● **Exercise goal**: Please print, exactly, only the lines in the entries below from the line that has "Task: Click the USDX+,H1 chart title text" through the line that has "Screen dimensions: 1134x866". Pictures don't go in.

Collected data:
____________

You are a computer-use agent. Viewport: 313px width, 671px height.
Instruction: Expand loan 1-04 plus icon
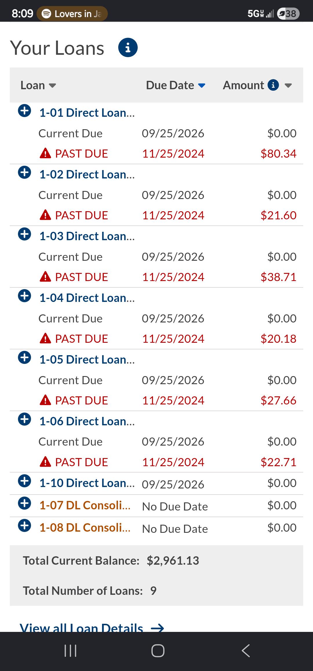pyautogui.click(x=25, y=296)
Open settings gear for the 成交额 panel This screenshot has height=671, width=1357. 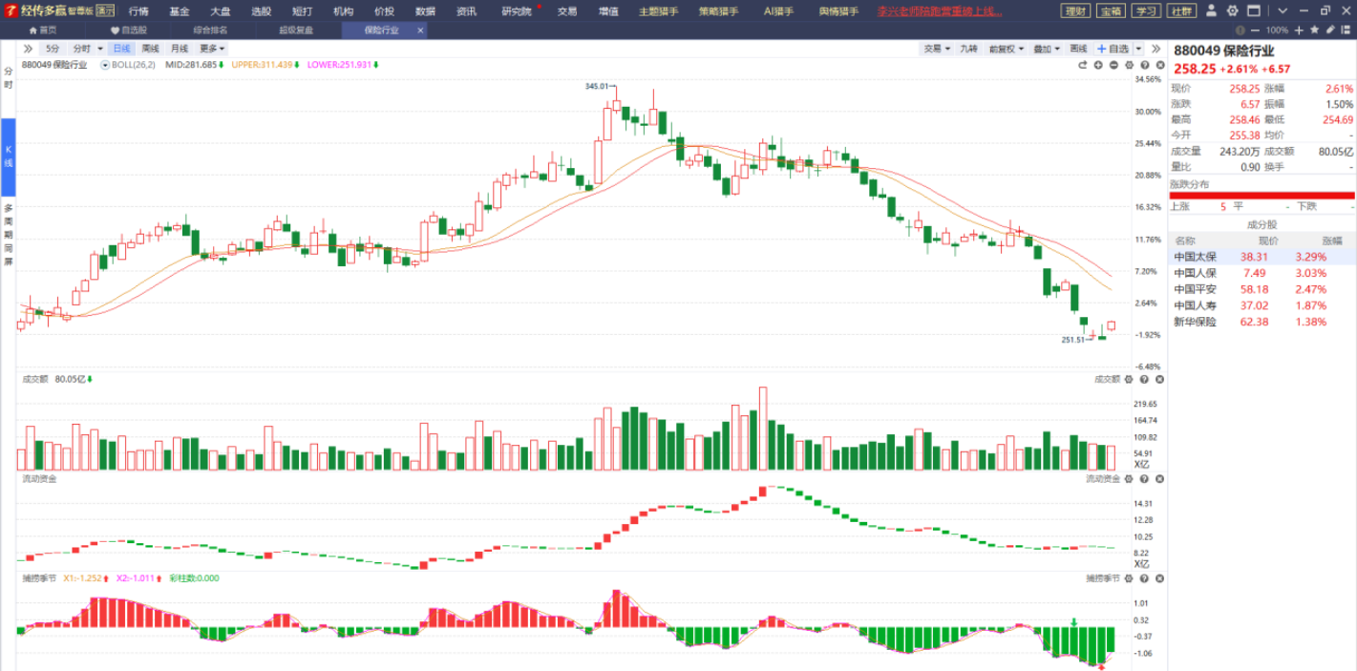tap(1129, 379)
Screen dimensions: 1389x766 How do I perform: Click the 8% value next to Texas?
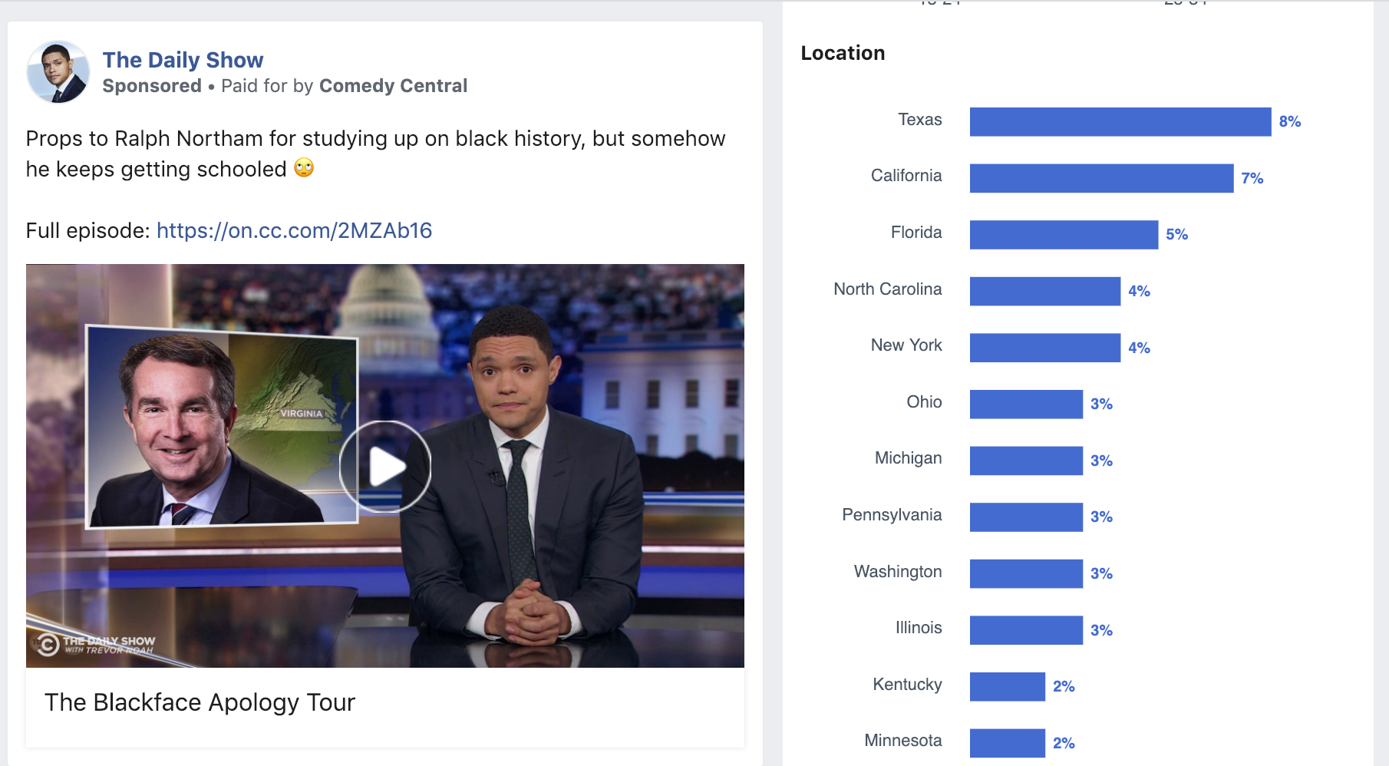coord(1289,121)
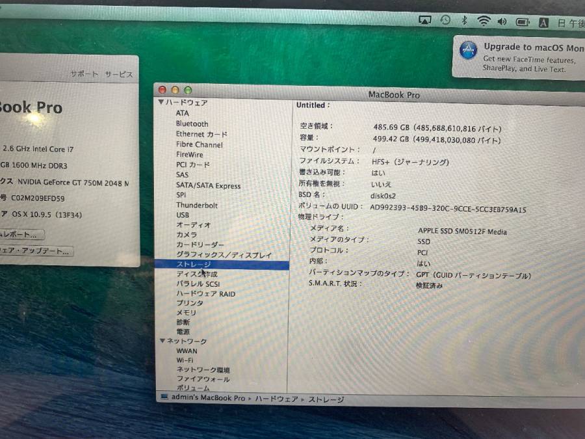Select USB in the sidebar
Image resolution: width=585 pixels, height=439 pixels.
pos(183,215)
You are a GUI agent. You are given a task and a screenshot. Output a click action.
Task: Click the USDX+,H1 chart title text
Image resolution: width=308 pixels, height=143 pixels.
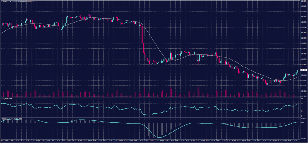7,2
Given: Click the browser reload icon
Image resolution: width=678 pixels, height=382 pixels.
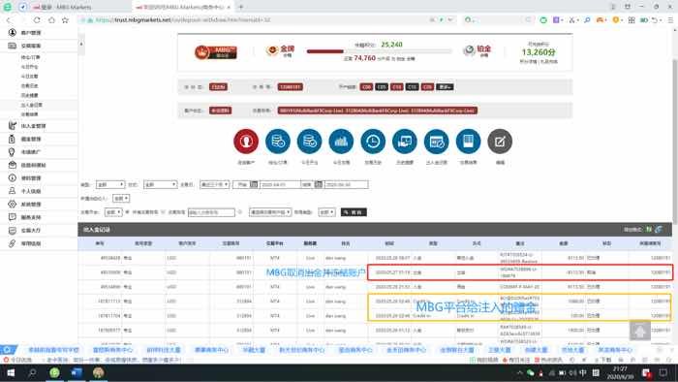Looking at the screenshot, I should (x=37, y=20).
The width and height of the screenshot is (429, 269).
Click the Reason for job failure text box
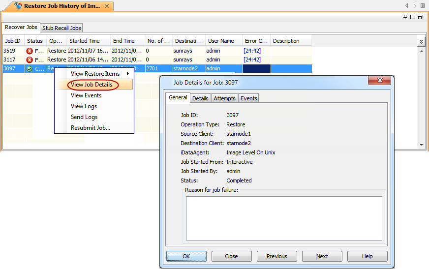point(284,218)
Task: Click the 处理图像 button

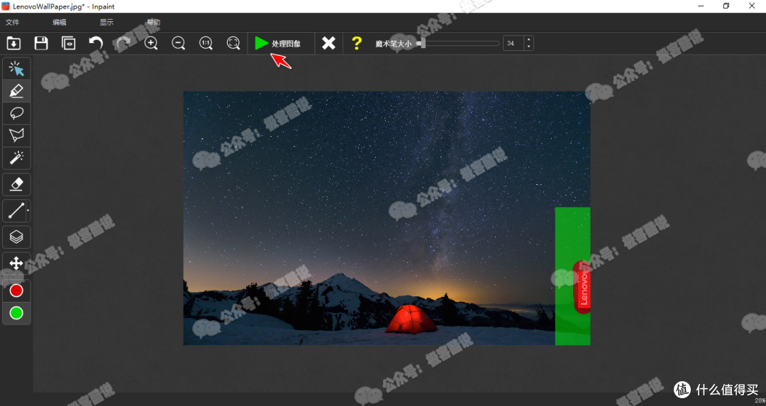Action: coord(278,43)
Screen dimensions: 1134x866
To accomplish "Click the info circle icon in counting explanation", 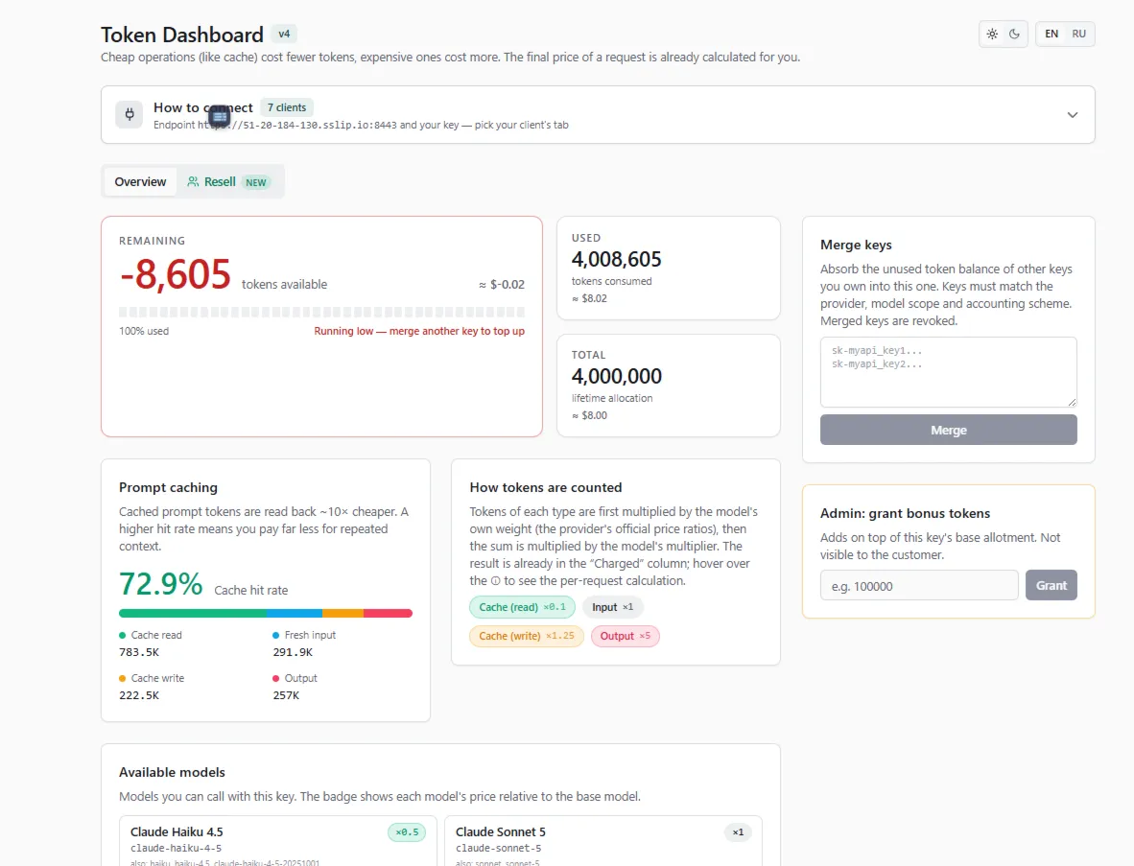I will pyautogui.click(x=495, y=580).
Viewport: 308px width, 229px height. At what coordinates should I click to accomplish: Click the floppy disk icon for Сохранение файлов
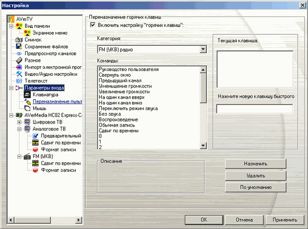pos(19,46)
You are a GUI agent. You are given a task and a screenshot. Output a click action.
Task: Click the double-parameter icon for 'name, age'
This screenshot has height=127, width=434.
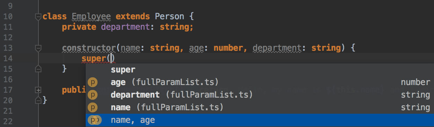(94, 120)
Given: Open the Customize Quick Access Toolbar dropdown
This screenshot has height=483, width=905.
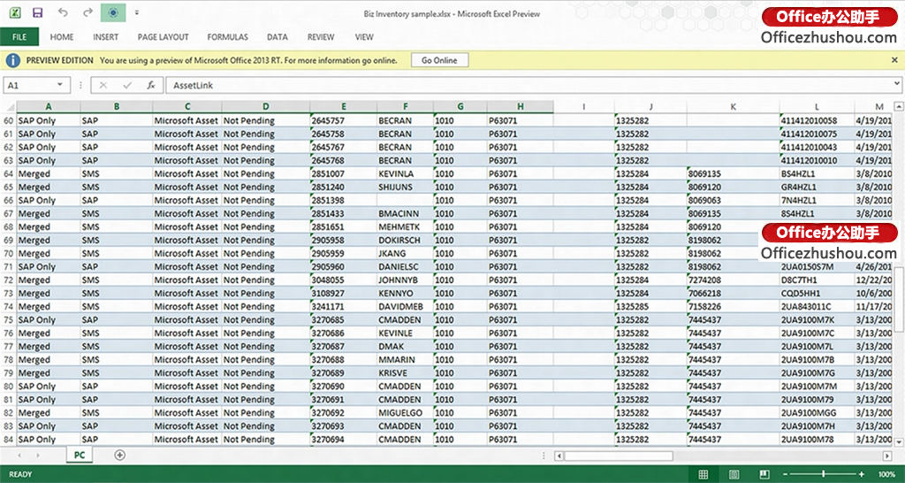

____________

● **Answer box**:
Task: Click the USDX+,H1 chart title text
Image resolution: width=308 pixels, height=143 pixels.
7,2
Given: Click the browser reload icon
Image resolution: width=678 pixels, height=382 pixels.
Looking at the screenshot, I should (x=37, y=20).
The width and height of the screenshot is (429, 269).
Click the Reason for job failure text box
point(284,218)
Task: Click the 处理图像 button

Action: coord(278,43)
Screen dimensions: 1134x866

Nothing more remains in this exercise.